[Work to be completed]:
Leave the pictures out. Return the rest of the listing below exactly.

---*---

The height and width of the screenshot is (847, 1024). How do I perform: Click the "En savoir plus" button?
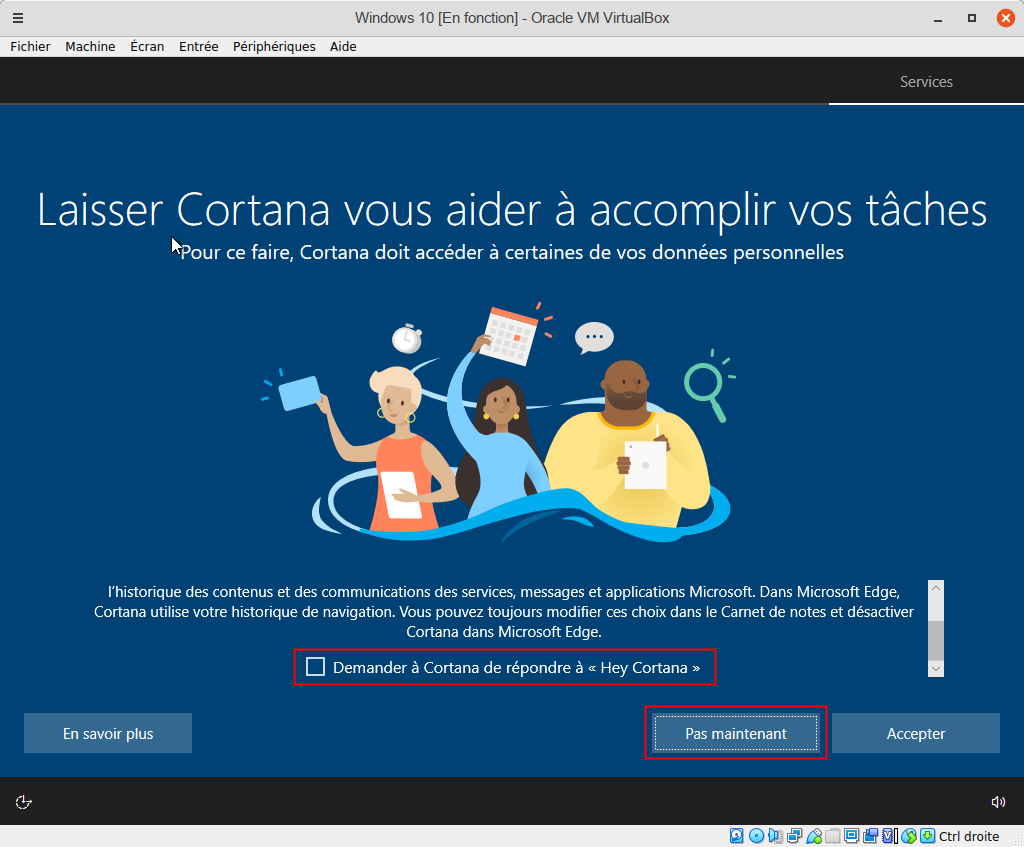coord(108,733)
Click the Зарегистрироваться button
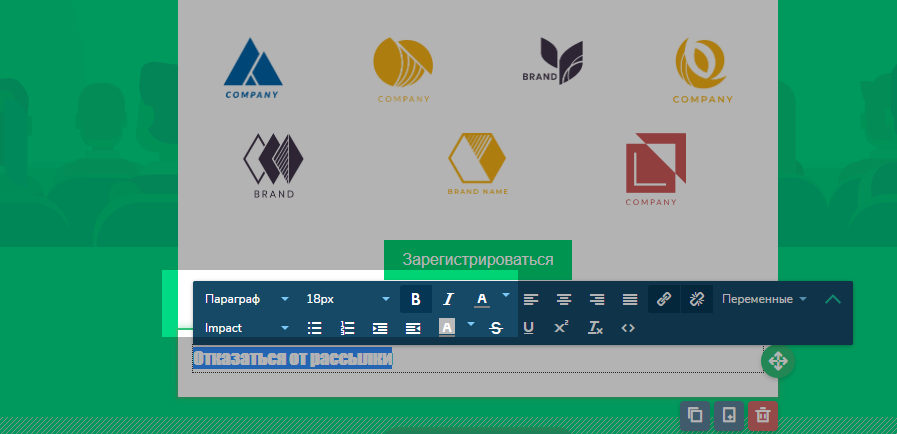This screenshot has width=897, height=434. click(477, 259)
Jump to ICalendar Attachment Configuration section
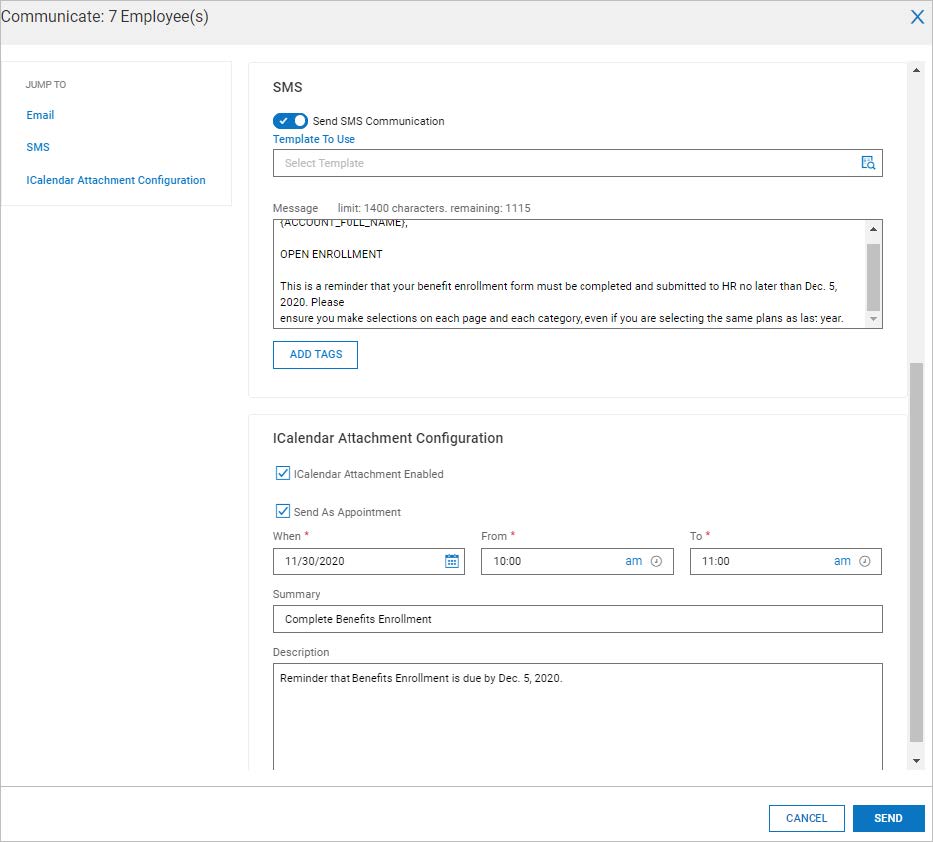 point(116,181)
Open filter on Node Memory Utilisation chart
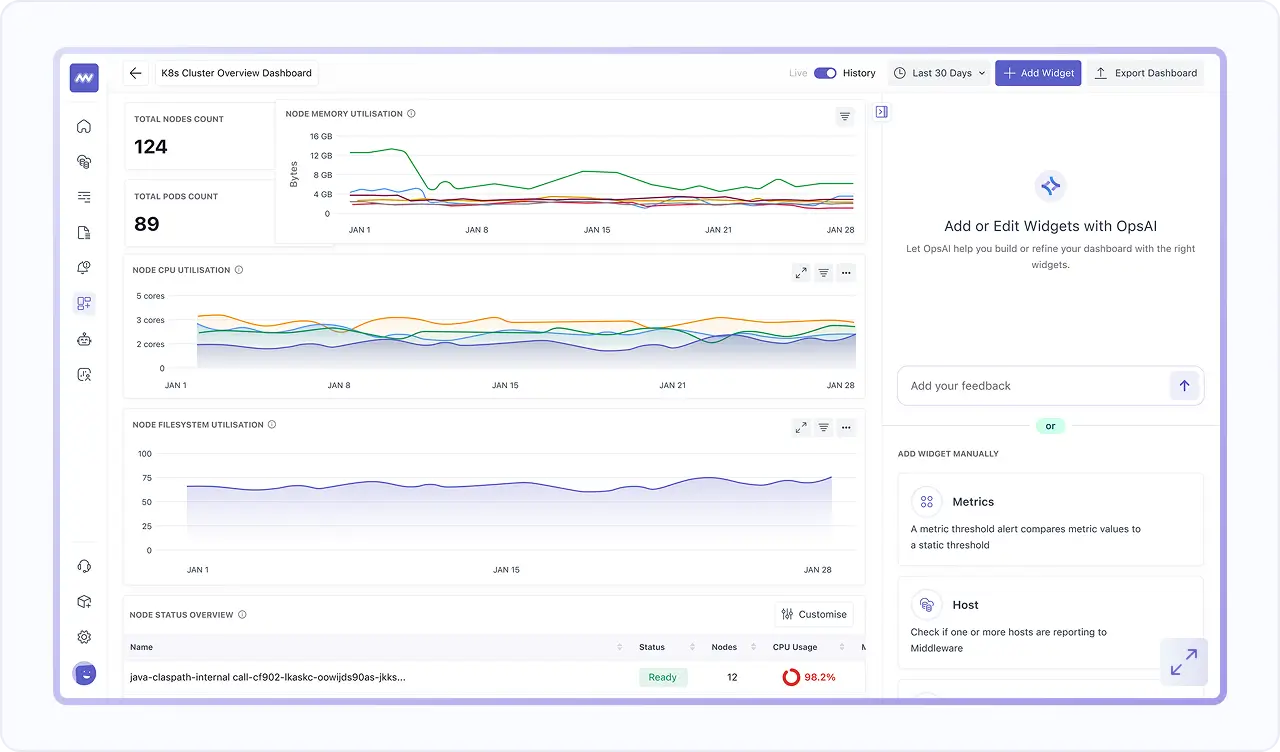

---*---

[Reply to the exercise]:
The height and width of the screenshot is (847, 1024). How do I perform: Click the "En savoir plus" button?
coord(108,733)
Click the Зарегистрироваться button
This screenshot has width=897, height=434. click(477, 259)
Jump to ICalendar Attachment Configuration section
 point(116,181)
Open filter on Node Memory Utilisation chart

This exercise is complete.